The anthem was sung, the planes roared above TD Ameritrade Park, and the College World Series could begin. “That just kind of gave us chills,” Michigan first baseman Jimmy Kerr would say later, having delivered a two-run triple to help settle the opener. “That’s when it kind of hit us, we’re playing now.” Not only playing, but winning a CWS game, which Michigan hadn’t done since 1983. That sound coming from the stands? The Michigan masses belting out The Victors. In Omaha. Get used to it.

Florida State 1, Arkansas 0: The pitching clinic.
Florida State’s Drew Parish and Arkansas’ Isaiah Campbell went eyeball-to-eyeball and fastball-to-fastball, neither one blinking. Together, they would throw 214 pitches with 146 of them strikes, and combine for 15 innings with only 10 hits, no runs and 19 strikeouts. A ninth inning run on a sacrifice fly was the difference. “We gave the fans a treat, a pitcher’s duel,” Campbell would say afterward.

Vanderbilt 3, Louisville 1: The leadoff man.

Louisville had not trailed in 45 consecutive innings, but that streak lasted one pitch, as Vanderbilt’s Austin Martin sent it into the left field stands. This was the second consecutive game he had led off with a homer. So what, he goes to the plate in the first inning with fire in this eyes and hacking in his heart? “I swing at them if they’re strikes,” he said. Martin homered again in the seventh inning. The same Louisville lineup that had scored 26 runs in two super regional games and 50 in its last five tournament wins could manage only one. 

 Mississippi State 5, Auburn 4: And the duality of the game.
Baseball can be so two-faced. Auburn carried a 4-1 lead into the bottom of the ninth, and the loudest noise had been inspired by Edouard Julien’s mighty 429-foot bomb — which matched the longest CWS home run ever hit in Ameritrade Park. Three more outs, and Julien — whose parents from Quebec were in the stands tapping on their cell phones for Google translation, since they can speak little English — would be the star of the day. Or not. Mississippi State tied the score in the bottom of the ninth — on Julien’s throwing error. Sacre bleu! That’s baseball; roses one minute and thorns the next. Marshall Gilbert’s walk-off single then won it, the 28th time this season the Bulldogs had come from behind to win.

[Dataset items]

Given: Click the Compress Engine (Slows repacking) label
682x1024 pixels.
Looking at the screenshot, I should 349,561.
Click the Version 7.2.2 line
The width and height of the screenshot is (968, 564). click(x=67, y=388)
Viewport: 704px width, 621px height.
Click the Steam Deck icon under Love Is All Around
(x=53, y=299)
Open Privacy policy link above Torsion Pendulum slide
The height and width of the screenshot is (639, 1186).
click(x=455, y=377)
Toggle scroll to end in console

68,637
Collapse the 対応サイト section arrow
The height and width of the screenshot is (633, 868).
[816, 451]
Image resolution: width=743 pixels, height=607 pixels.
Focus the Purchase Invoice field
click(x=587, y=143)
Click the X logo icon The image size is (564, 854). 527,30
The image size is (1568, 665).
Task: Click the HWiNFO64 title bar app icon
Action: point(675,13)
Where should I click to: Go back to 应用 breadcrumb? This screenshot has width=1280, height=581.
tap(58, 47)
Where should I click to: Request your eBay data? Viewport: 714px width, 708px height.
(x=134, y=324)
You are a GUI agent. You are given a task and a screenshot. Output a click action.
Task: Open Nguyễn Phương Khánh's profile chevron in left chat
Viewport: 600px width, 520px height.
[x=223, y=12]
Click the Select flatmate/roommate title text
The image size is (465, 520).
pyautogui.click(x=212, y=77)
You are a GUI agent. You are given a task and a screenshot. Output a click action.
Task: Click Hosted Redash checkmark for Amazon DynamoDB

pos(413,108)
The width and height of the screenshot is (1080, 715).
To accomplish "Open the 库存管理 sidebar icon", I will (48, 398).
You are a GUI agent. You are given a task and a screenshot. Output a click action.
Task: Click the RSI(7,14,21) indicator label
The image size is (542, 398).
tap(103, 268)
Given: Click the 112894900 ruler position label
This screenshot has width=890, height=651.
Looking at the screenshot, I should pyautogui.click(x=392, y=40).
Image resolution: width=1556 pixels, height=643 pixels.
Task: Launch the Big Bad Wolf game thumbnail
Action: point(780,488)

= EXERCISES TO COMPLETE =
a) In the College World Series recap, how far did Edouard Julien's home run travel?
b) Please reproduce the stretch of the College World Series recap from "Mississippi State 5, Auburn" through "behind to win.".

= COMPLETED EXERCISE =
a) 429 feet

b)
Mississippi State 5, Auburn 4: And the duality of the game.
Baseball can be so two-faced. Auburn carried a 4-1 lead into the bottom of the ninth, and the loudest noise had been inspired by Edouard Julien’s mighty 429-foot bomb — which matched the longest CWS home run ever hit in Ameritrade Park. Three more outs, and Julien — whose parents from Quebec were in the stands tapping on their cell phones for Google translation, since they can speak little English — would be the star of the day. Or not. Mississippi State tied the score in the bottom of the ninth — on Julien’s throwing error. Sacre bleu! That’s baseball; roses one minute and thorns the next. Marshall Gilbert’s walk-off single then won it, the 28th time this season the Bulldogs had come from behind to win.